I’m amazed at how many infrared companies, or electrical contractors who use infrared technology, do not remove panel covers to perform inspections. Owners, maintenance personal, and even engineers have told me that previous companies doing infrared inspections would just open the panel door and scan the breakers to see if there were any hotspots.  If a breaker showed up hot, they would then remove the cover to inspect further.  Some even told me the inspectors had a “special camera” that could see through the panel like an x-ray.  Unfortunately, that is not how the technology works. 


The answer is “No, it is not ok to scan an electrical panel without removing the cover.”  The only time a panel should be scanned without removing the cover is prior to the inspection.  Upon entering an electrical room, a quick scan can be done of the electrical covers to see possible hazards before opening the equipment.  If there is a major problem that is radiating heat through the cover, proceed with extreme caution. 
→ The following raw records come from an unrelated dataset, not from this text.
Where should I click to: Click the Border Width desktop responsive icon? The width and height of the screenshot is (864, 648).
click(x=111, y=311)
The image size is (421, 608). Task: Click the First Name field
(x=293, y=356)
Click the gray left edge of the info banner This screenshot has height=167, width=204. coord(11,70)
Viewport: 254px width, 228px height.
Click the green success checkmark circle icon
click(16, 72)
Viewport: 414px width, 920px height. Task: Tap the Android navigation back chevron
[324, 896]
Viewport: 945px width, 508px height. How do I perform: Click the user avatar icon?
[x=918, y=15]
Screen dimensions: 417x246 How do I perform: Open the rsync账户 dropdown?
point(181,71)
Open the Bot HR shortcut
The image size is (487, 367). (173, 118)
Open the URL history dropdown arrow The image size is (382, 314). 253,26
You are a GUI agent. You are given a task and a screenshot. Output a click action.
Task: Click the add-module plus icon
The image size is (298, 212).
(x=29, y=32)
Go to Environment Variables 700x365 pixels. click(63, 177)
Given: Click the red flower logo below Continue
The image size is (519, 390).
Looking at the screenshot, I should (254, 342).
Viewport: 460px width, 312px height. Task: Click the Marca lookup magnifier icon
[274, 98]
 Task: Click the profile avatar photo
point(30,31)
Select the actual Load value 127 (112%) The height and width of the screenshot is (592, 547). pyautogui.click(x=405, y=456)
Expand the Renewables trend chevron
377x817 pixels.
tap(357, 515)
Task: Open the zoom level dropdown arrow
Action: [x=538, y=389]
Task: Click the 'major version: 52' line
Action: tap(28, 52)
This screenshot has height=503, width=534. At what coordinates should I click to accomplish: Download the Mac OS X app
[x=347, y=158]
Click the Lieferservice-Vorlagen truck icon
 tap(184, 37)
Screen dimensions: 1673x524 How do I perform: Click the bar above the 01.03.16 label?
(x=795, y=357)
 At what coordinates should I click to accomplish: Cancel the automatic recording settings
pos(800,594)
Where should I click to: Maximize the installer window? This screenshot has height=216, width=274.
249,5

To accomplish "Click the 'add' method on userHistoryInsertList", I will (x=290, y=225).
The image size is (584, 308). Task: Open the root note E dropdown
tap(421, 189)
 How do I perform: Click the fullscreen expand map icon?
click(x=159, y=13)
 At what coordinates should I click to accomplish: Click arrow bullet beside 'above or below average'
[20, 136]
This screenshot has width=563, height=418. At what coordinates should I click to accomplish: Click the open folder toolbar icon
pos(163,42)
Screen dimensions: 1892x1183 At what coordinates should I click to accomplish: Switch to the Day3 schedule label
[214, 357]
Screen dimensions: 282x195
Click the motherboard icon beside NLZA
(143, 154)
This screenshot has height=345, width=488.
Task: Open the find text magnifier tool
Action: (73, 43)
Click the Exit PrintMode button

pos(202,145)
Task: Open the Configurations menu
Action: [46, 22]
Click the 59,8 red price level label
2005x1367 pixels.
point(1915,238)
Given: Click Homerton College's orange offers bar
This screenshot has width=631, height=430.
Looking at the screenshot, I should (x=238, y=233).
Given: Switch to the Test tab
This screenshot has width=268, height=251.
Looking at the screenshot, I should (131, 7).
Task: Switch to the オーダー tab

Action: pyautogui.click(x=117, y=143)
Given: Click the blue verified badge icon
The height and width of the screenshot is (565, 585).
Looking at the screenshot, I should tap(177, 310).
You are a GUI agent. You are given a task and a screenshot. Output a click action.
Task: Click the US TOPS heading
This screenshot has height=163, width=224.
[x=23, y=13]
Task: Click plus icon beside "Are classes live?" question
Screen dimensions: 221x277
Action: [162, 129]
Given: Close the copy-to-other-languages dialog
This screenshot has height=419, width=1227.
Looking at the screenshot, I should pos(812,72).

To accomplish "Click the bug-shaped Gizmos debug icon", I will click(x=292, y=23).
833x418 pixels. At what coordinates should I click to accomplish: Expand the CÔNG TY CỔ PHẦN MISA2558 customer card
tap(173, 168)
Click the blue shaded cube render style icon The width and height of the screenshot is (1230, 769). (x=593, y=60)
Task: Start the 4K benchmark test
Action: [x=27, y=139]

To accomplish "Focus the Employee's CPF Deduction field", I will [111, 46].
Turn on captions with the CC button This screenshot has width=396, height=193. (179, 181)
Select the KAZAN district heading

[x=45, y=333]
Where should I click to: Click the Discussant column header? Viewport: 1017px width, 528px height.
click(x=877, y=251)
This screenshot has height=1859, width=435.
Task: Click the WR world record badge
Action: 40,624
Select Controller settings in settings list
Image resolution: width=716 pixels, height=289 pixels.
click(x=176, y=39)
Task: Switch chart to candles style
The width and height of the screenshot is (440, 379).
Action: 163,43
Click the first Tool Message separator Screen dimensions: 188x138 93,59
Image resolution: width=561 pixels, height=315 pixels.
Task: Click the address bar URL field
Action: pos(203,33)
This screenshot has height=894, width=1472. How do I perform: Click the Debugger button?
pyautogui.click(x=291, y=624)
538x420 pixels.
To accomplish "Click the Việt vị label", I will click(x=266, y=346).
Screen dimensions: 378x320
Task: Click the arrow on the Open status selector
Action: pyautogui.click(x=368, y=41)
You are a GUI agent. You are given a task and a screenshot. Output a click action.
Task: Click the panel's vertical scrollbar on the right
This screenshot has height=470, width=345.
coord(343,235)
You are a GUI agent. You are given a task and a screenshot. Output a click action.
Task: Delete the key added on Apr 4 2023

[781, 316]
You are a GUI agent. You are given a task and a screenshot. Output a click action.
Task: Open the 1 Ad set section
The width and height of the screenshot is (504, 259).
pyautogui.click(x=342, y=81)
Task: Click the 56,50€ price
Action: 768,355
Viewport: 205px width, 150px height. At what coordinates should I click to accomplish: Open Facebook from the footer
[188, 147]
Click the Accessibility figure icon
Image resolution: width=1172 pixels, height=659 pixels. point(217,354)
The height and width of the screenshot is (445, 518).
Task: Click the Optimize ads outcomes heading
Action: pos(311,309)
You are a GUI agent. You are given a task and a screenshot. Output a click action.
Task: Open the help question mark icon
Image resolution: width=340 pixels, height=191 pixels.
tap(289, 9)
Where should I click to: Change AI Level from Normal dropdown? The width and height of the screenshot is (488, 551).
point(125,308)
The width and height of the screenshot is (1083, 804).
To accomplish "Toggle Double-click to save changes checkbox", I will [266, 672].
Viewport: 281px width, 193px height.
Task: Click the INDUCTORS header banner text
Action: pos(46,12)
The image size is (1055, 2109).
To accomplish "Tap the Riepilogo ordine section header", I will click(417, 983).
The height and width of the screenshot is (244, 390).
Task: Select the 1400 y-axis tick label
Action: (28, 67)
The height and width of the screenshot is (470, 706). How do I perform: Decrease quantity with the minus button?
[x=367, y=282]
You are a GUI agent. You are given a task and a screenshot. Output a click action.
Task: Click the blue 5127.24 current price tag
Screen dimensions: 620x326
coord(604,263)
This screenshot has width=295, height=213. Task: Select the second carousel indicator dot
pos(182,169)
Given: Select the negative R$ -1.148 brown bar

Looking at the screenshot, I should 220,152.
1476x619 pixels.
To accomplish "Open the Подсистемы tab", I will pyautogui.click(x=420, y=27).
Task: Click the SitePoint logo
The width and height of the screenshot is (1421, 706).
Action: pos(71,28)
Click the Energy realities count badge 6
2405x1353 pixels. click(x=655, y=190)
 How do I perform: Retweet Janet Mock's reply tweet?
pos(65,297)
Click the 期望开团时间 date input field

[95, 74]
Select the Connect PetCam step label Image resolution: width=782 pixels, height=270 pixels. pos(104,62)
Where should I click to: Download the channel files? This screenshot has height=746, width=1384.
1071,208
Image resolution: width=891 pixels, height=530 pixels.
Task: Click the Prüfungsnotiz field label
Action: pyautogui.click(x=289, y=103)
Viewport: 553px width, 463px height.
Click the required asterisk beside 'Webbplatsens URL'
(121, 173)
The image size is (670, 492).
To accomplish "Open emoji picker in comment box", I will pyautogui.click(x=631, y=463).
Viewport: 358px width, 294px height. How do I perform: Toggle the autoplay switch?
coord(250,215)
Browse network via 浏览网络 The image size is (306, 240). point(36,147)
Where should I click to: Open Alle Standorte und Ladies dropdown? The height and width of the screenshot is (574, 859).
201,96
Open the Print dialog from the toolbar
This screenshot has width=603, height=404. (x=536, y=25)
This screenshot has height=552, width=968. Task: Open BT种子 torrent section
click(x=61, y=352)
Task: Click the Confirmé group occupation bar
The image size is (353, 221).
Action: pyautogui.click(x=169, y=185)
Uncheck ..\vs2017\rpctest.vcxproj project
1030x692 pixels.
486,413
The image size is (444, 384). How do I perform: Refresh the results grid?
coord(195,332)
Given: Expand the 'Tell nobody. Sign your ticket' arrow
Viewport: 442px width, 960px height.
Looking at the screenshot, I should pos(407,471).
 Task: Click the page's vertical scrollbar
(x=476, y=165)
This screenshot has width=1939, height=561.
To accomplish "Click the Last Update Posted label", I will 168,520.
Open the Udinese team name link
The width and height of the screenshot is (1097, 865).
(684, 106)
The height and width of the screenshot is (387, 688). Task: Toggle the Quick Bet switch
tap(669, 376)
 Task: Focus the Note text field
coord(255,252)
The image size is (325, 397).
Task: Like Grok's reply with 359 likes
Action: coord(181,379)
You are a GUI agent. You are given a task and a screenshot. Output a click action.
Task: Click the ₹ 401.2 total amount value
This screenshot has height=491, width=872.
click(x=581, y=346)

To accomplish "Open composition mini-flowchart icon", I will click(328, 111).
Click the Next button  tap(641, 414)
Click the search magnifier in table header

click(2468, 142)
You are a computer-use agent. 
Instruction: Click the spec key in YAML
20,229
Disconnect blade failed just prior to infrared inspectionThe picture to the right is of a 600amp disconnect feeding a large motor on a compressor.  There was problem in the blade  that had been documented the previous year, but had not been corrected. Thirty minutes before the thermographer was going to enter the room to perform the annual inspection, the blade failed and blasted the door open. In this case a quick scan of the cover could have revealed the problem lurking inside. The heat generated prior to this failure would have radiated to the cover and could have been detected before opening to do the proper inspection.  Luckily no one was hurt.  This is a good example of why PPE is so important when performing these types of inspections. It also demonstrates why it is important for owners, engineers, or maintenance personnel to correct the problems that are found by the infrared inspection company.


If an Infrared Inspection Company or Electrical Contractor perform a thermal scan of your facility and do not open all electrical equipment that is accessible, they are leaving possible critical problems behind.  When performing an infrared scan on electrical equipment, it’s essential to remove all covers and dead fronts to expose energized parts.  Any accessible connection points must be exposed in order to scan for possible thermal problems (anomalies).  A good thermographer will not only look for thermal problems, but will also look for visual problems as well.  This includes any NEC or OSHA violations of wrong wire size, grounding issues, burned / damaged wires, corrosion, missing knockouts and covers, and any other safety concerns. 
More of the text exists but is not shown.